O setor francês de águas minerais, avaliado em bilhões de euros e sustentado por um prestígio cuidadosamente construído ao longo de décadas, enfrenta uma crise de credibilidade sem precedentes. No centro das atenções está a Perrier, marca centenária considerada um ícone global de sofisticação e símbolo de “pureza natural”. Uma série de revelações do Le Monde e da Radio France mostrou que a empresa, pertencente à Nestlé Waters desde os anos 1990, utilizou sistemas de filtragem que contrariam a legislação europeia. episódio ameaça não apenas sua própria reputação, mas a credibilidade de um setor estimado em €2,7 bilhões e responsável por mais de 41 000 empregos na França.
As práticas incluíam microfiltração, carvão ativado e radiação ultravioleta, técnicas normalmente aplicadas para eliminar contaminações bacterianas ou químicas. Embora não haja indícios de riscos à saúde pública, o problema reside no fato de que a classificação de “água mineral natural”, protegida pela União Europeia, pressupõe que a água engarrafada seja inalterada entre a fonte subterrânea e a garrafa. Essa distinção, além de permitir um preço muito mais elevado do que a água da torneira, sustentou a imagem das grandes marcas francesas no exterior, associadas a encostas alpinas, pureza mineral e prestígio cultural.

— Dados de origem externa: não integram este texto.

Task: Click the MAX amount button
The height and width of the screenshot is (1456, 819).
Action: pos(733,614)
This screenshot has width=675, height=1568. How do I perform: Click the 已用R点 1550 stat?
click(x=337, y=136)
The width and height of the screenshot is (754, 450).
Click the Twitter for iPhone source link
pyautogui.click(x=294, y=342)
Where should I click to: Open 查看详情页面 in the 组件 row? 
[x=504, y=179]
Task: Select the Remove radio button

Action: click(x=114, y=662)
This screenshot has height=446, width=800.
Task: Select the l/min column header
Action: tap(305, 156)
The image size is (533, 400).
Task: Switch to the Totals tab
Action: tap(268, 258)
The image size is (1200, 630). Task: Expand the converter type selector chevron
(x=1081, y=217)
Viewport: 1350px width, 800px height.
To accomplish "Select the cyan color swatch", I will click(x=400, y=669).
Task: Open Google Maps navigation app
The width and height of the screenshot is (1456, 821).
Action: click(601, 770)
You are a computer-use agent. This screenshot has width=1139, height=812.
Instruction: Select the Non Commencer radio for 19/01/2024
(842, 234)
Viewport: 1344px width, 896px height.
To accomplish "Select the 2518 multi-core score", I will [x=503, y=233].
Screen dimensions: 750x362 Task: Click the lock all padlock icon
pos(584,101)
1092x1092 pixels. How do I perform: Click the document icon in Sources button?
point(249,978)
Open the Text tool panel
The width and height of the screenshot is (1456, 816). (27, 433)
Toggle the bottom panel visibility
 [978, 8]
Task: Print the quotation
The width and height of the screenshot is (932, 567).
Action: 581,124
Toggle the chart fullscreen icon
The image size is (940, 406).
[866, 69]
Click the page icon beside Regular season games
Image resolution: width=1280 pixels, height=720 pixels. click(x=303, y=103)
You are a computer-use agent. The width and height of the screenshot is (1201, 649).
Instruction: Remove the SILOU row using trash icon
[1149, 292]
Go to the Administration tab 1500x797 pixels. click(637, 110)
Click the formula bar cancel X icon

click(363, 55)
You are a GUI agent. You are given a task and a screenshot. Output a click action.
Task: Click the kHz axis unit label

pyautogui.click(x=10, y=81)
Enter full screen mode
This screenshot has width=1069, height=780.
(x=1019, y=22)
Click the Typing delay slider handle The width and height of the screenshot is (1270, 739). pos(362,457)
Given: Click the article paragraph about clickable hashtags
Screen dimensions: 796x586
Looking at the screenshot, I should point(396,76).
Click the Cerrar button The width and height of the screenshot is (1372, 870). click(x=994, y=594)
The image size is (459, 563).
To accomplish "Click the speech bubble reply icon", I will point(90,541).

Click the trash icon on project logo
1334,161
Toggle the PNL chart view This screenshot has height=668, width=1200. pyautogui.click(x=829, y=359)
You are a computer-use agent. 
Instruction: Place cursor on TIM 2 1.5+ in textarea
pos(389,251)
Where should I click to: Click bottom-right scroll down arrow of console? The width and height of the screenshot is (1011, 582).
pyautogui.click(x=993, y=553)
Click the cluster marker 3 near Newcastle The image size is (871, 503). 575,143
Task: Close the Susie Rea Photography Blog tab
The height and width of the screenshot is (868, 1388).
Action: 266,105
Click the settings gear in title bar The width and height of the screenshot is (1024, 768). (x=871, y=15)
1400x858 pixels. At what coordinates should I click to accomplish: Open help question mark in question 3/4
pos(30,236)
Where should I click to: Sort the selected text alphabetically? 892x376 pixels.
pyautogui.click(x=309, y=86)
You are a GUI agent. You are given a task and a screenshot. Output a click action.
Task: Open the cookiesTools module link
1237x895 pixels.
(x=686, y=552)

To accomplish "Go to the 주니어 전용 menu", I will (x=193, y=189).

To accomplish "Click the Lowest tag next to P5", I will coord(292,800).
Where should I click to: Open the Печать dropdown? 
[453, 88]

A crise ganhou contornos políticos quando um relatório do Senado francês revelou que o governo tinha conhecimento das práticas da Nestlé desde 2022, mas não atuou de forma transparente para corrigir a irregularidade. As acusações de conluio entre autoridades e executivos acirraram o debate sobre governança e regulação em um setor que emprega mais de 40 mil pessoas no país. Em julho, escritórios da Nestlé foram alvo de operações de busca por autoridades francesas, no contexto de uma investigação judicial aberta no início do ano.
A empresa afirmou ter retirado filtros ilegais de 0,2 mícron e substituído por outros de 0,45 mícron, mas continua sob pressão para provar que suas fontes produzem água compatível com o rótulo de “natural”. A questão vai além da técnica de filtragem: especialistas apontam que a recorrência de secas e episódios de contaminação nas regiões produtoras, como Vergèze, no sul da França, fragilizou os aquíferos e tornou mais difícil garantir a qualidade sem algum tipo de tratamento. Para a hidróloga Emma Haziza, o episódio é um sintoma de um modelo de exploração que funcionou durante décadas, mas se mostra insustentável diante das mudanças climáticas.
Essa não é a primeira vez que a reputação da Perrier é colocada em xeque. Em 1990, a marca enfrentou um recall global depois da descoberta de benzena em algumas garrafas. Hoje, o desafio é ainda mais profundo, pois envolve não apenas
um erro pontual, mas a sustentação de toda uma narrativa de mercado que pode não resistir às pressões ambientais e políticas.
A consequência imediata foi uma queda de vendas estimada em quase um quarto no mercado francês, ao mesmo tempo em que cresce a desconfiança internacional. A longo prazo, o episódio pode redefinir não apenas o futuro da Perrier, mas também o marco regulatório europeu sobre águas minerais. O dilema é claro: ou as marcas encontram meios de garantir autenticidade e segurança sem comprometer a definição legal de “natural”, ou precisarão rever sua identidade diante de consumidores cada vez mais atentos ao que de fato consomem.